Content starts
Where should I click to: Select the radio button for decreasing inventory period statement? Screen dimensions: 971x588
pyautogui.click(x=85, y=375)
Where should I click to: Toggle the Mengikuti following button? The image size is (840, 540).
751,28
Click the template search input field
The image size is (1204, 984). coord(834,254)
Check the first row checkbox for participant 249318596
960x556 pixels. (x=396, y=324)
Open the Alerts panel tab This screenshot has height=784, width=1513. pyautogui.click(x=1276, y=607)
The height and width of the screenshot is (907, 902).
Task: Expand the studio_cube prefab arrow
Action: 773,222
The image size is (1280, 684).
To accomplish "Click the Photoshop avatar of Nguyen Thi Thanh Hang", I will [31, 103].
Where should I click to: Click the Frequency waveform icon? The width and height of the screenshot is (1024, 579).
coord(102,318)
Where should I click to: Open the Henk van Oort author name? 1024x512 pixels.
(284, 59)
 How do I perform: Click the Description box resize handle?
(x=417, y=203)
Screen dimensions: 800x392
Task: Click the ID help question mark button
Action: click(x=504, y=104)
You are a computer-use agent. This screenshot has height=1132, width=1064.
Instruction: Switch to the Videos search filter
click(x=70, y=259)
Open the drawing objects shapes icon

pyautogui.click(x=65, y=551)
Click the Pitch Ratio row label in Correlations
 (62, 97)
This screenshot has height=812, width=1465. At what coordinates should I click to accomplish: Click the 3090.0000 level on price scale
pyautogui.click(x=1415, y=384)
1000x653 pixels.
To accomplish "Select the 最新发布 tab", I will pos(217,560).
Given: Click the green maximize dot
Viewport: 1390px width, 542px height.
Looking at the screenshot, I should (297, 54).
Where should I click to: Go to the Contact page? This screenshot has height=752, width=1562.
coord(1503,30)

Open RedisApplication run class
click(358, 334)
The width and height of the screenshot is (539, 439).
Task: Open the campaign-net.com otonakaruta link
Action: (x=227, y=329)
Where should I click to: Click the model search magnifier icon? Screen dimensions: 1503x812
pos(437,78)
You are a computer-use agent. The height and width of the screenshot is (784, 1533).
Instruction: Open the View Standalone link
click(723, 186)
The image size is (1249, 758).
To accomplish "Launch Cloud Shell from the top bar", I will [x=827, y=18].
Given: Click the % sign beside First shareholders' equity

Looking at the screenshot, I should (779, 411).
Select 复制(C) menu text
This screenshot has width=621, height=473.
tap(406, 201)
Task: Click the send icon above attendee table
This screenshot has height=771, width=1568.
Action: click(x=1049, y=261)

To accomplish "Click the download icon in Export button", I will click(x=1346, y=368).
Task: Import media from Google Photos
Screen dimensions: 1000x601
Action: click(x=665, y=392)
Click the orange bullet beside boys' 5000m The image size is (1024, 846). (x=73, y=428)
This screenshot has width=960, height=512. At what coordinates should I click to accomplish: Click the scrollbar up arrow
Content ends
▶ _What is being asked_
Using the data above, output each line exactly.

▶ _Solution for this exercise_
Where should I click to: Select the radio button for decreasing inventory period statement? Screen dimensions: 971x588
pyautogui.click(x=85, y=375)
Where should I click to: Toggle the Mengikuti following button? The image size is (840, 540).
751,28
Click the template search input field
The image size is (1204, 984). coord(834,254)
Check the first row checkbox for participant 249318596
960x556 pixels. (x=396, y=324)
Open the Alerts panel tab This screenshot has height=784, width=1513. pyautogui.click(x=1276, y=607)
The height and width of the screenshot is (907, 902).
Task: Expand the studio_cube prefab arrow
Action: 773,222
The image size is (1280, 684).
To accomplish "Click the Photoshop avatar of Nguyen Thi Thanh Hang", I will [31, 103].
Where should I click to: Click the Frequency waveform icon? The width and height of the screenshot is (1024, 579).
coord(102,318)
Where should I click to: Open the Henk van Oort author name? 1024x512 pixels.
(284, 59)
 How do I perform: Click the Description box resize handle?
(x=417, y=203)
Screen dimensions: 800x392
Task: Click the ID help question mark button
Action: click(x=504, y=104)
You are a computer-use agent. This screenshot has height=1132, width=1064.
Instruction: Switch to the Videos search filter
click(x=70, y=259)
Open the drawing objects shapes icon

pyautogui.click(x=65, y=551)
Click the Pitch Ratio row label in Correlations
 (62, 97)
This screenshot has height=812, width=1465. At what coordinates should I click to accomplish: Click the 3090.0000 level on price scale
pyautogui.click(x=1415, y=384)
1000x653 pixels.
To accomplish "Select the 最新发布 tab", I will pos(217,560).
Given: Click the green maximize dot
Viewport: 1390px width, 542px height.
Looking at the screenshot, I should (297, 54).
Where should I click to: Go to the Contact page? This screenshot has height=752, width=1562.
coord(1503,30)

Open RedisApplication run class
click(358, 334)
The width and height of the screenshot is (539, 439).
Task: Open the campaign-net.com otonakaruta link
Action: (x=227, y=329)
Where should I click to: Click the model search magnifier icon? Screen dimensions: 1503x812
pos(437,78)
You are a computer-use agent. The height and width of the screenshot is (784, 1533).
Instruction: Open the View Standalone link
click(723, 186)
The image size is (1249, 758).
To accomplish "Launch Cloud Shell from the top bar", I will [x=827, y=18].
Given: Click the % sign beside First shareholders' equity

Looking at the screenshot, I should (779, 411).
Select 复制(C) menu text
This screenshot has width=621, height=473.
tap(406, 201)
Task: Click the send icon above attendee table
This screenshot has height=771, width=1568.
Action: click(x=1049, y=261)

To accomplish "Click the download icon in Export button", I will click(x=1346, y=368).
Task: Import media from Google Photos
Screen dimensions: 1000x601
Action: click(x=665, y=392)
Click the orange bullet beside boys' 5000m The image size is (1024, 846). (x=73, y=428)
This screenshot has width=960, height=512. At what coordinates should I click to accomplish: Click the scrollbar up arrow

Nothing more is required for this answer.